Start of Block

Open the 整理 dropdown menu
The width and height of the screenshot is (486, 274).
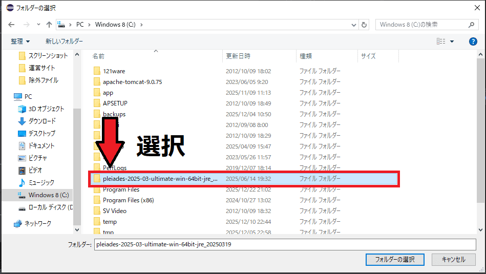pyautogui.click(x=20, y=41)
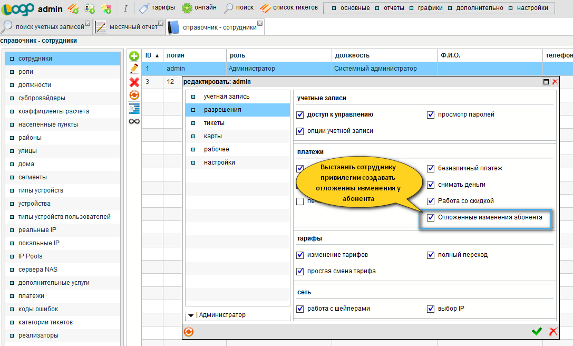This screenshot has width=573, height=346.
Task: Click the orange refresh icon in dialog footer
Action: click(189, 332)
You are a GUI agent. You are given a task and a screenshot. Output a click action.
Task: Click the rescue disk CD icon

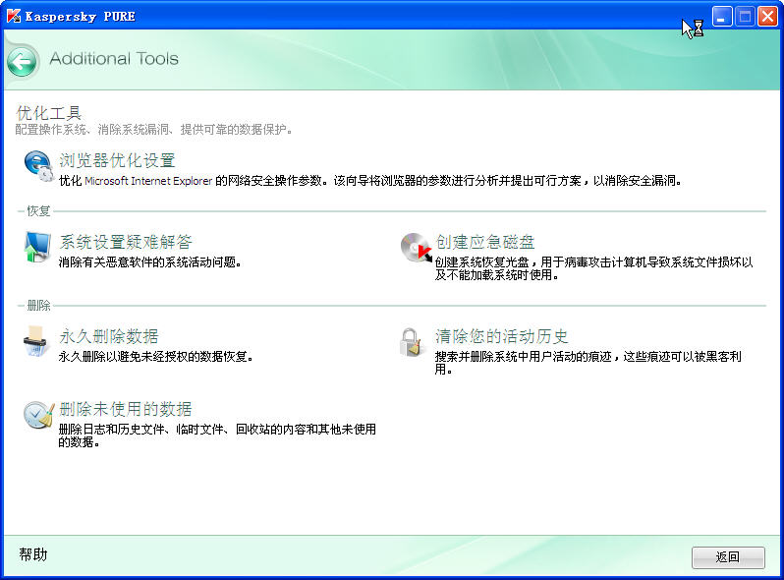(x=416, y=249)
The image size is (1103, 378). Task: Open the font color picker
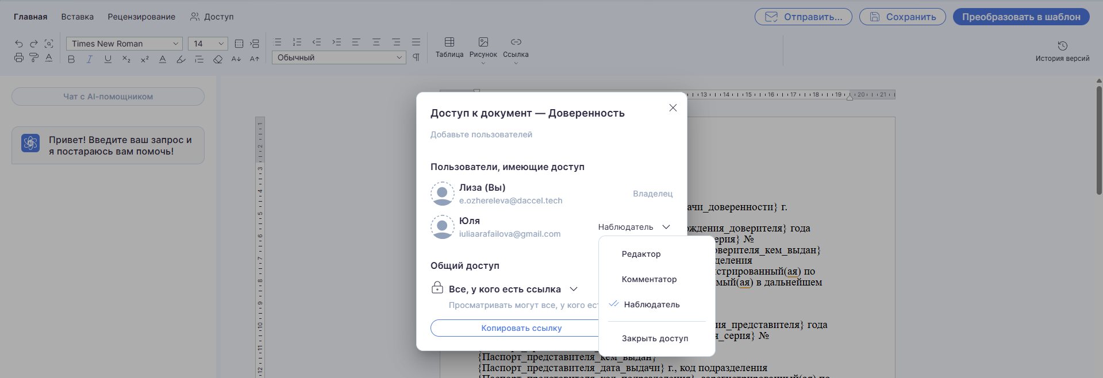(x=163, y=59)
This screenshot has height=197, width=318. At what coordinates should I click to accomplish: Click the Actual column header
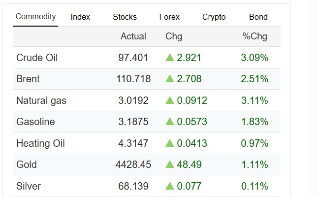click(133, 36)
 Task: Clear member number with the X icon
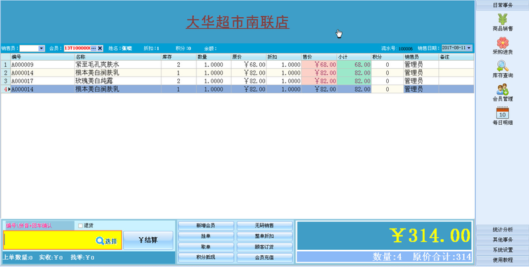point(101,48)
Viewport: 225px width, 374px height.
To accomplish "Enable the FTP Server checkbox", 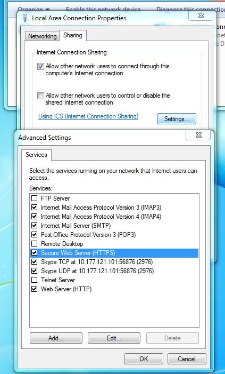I will [x=35, y=198].
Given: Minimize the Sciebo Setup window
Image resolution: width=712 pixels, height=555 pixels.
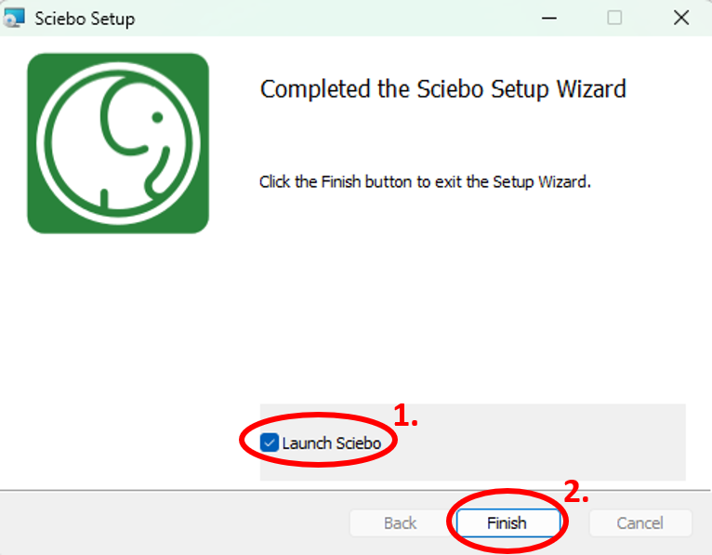Looking at the screenshot, I should point(549,19).
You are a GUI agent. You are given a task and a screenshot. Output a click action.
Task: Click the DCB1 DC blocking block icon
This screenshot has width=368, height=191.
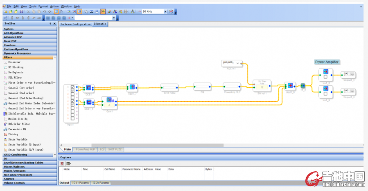coord(88,88)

End of Block

In the listing above, find the line with "The image size" and the line with "Viewport: 225px width, 374px height.". Copy both of them and every line between, exactly, but not the pictures.

- [Response to this task]:
The image size is (1103, 378). Task: Open the font color picker
(x=163, y=59)
This screenshot has height=197, width=318. At what coordinates should I click to accomplish: Click the Actual column header
click(133, 36)
 Task: Clear member number with the X icon
point(101,48)
Viewport: 225px width, 374px height.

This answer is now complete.